With President Donald Trump and Secretary of Energy Chris Wright at the helm, the U.S. Department of Energy reports a period marked by increased energy production and lower prices for consumers.
According to the Department, gas prices have dropped to a four-year low, averaging around $2.90 per gallon. This decrease is expected to save Americans over $500 million during the holiday season. The United States now leads globally in oil and natural gas production, reaching record levels—24.2 million barrels of oil per day and 108 billion cubic feet of natural gas per day.
On his first day back in office, President Trump instructed the Energy Department to end the previous administration’s ban on liquefied natural gas (LNG) exports. Since January, approvals for new LNG export capacity have surpassed current volumes exported by the world’s second-largest LNG exporter.

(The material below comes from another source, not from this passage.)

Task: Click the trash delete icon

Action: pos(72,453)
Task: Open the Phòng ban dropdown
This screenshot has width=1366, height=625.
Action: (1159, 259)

The Department notes declines in prices for propane, kerosene, firewood, and fuel oil since President Trump assumed office. The Strategic Petroleum Reserve is being refilled and repaired after what officials describe as damage from prior use under the previous administration.
In May 2025, a deregulatory initiative was launched with proposals to eliminate 47 regulations believed to increase consumer costs. The agency estimates this could result in $11 billion in savings nationwide. In March 2025, four conservation standards were withdrawn—including those related to electric motors and ceiling fans—in an effort to reduce regulatory burdens and restore consumer choice.
Officials say that policies from earlier administrations threatened grid reliability by planning closures of coal, natural gas, and hydroelectric plants. A recent Department report found that before President Trump’s election, projections indicated a significant shortfall in electricity generation capacity with a risk of more frequent blackouts over five years.
To address these concerns, 16 emergency orders have been issued aimed at maximizing grid reliability and keeping power available during extreme weather or high demand periods. The Department also reversed actions that would have affected hydroelectric generation in the Columbia River Basin—a move it says protected enough power for approximately 2.5 million homes.
Efforts have extended beyond the mainland; $365 million has been reallocated toward repairing Puerto Rico’s electrical grid following ongoing crises there.
More than $13 billion earmarked for initiatives associated with climate-related programs from previous administrations was canceled in September 2025; those funds were returned to the U.S. Treasury.
Coal remains central under current policy direction: wages are reportedly up for coal workers and plans to shut down coal plants are being reversed—resulting in more than 15 gigawatts of coal-powered generation preserved through year-end 2025. Five new initiatives aim to expand coal industry modernization efforts; additionally, the National Coal Council has been reinstated as an advisory body on future technologies and markets.
Nuclear energy is also receiving renewed focus: actions taken include awarding $800 million for small modular reactor projects (TVA/Holtec), closing a $1 billion loan supporting restart of a Pennsylvania nuclear plant capable of delivering 850 megawatts of electricity, selecting companies for advanced nuclear fuel pilot projects, supporting domestic uranium supply chains with conditional commitments made in August 2025, launching pilot programs focused on next-generation reactors as well as infrastructure development involving AI data centers on federal lands.
The reshoring of critical mineral supply chains has become another priority area—with recent funding announcements totaling nearly half a billion dollars intended for domestic rare earth element recovery projects and next-generation mining technology test sites—and restructuring loans like that with Lithium Americas Corporation which includes government equity ownership provisions.
Modernization efforts within national security continue: over $3 billion was allocated this year via legislative action towards accelerating upgrades at facilities managed by DOE’s National Nuclear Security Administration (NNSA). Milestones include completion ahead-of-schedule manufacturing on key nuclear weapon systems such as B61-13 gravity bombs as well as finishing modernization work on W88 warheads used aboard Ohio-class submarines; NNSA also announced deployment plans for two supercomputers at Los Alamos National Laboratory intended to advance both security applications and scientific research capabilities.
Technological innovation remains part of DOE’s mission—with President Trump’s Executive Order directing launch of “Genesis Mission,” described as combining private-sector artificial intelligence resources with DOE expertise across scientific domains—and continued progress towards developing commercial nuclear fusion power highlighted by release of a national Fusion Science & Technology Roadmap last October.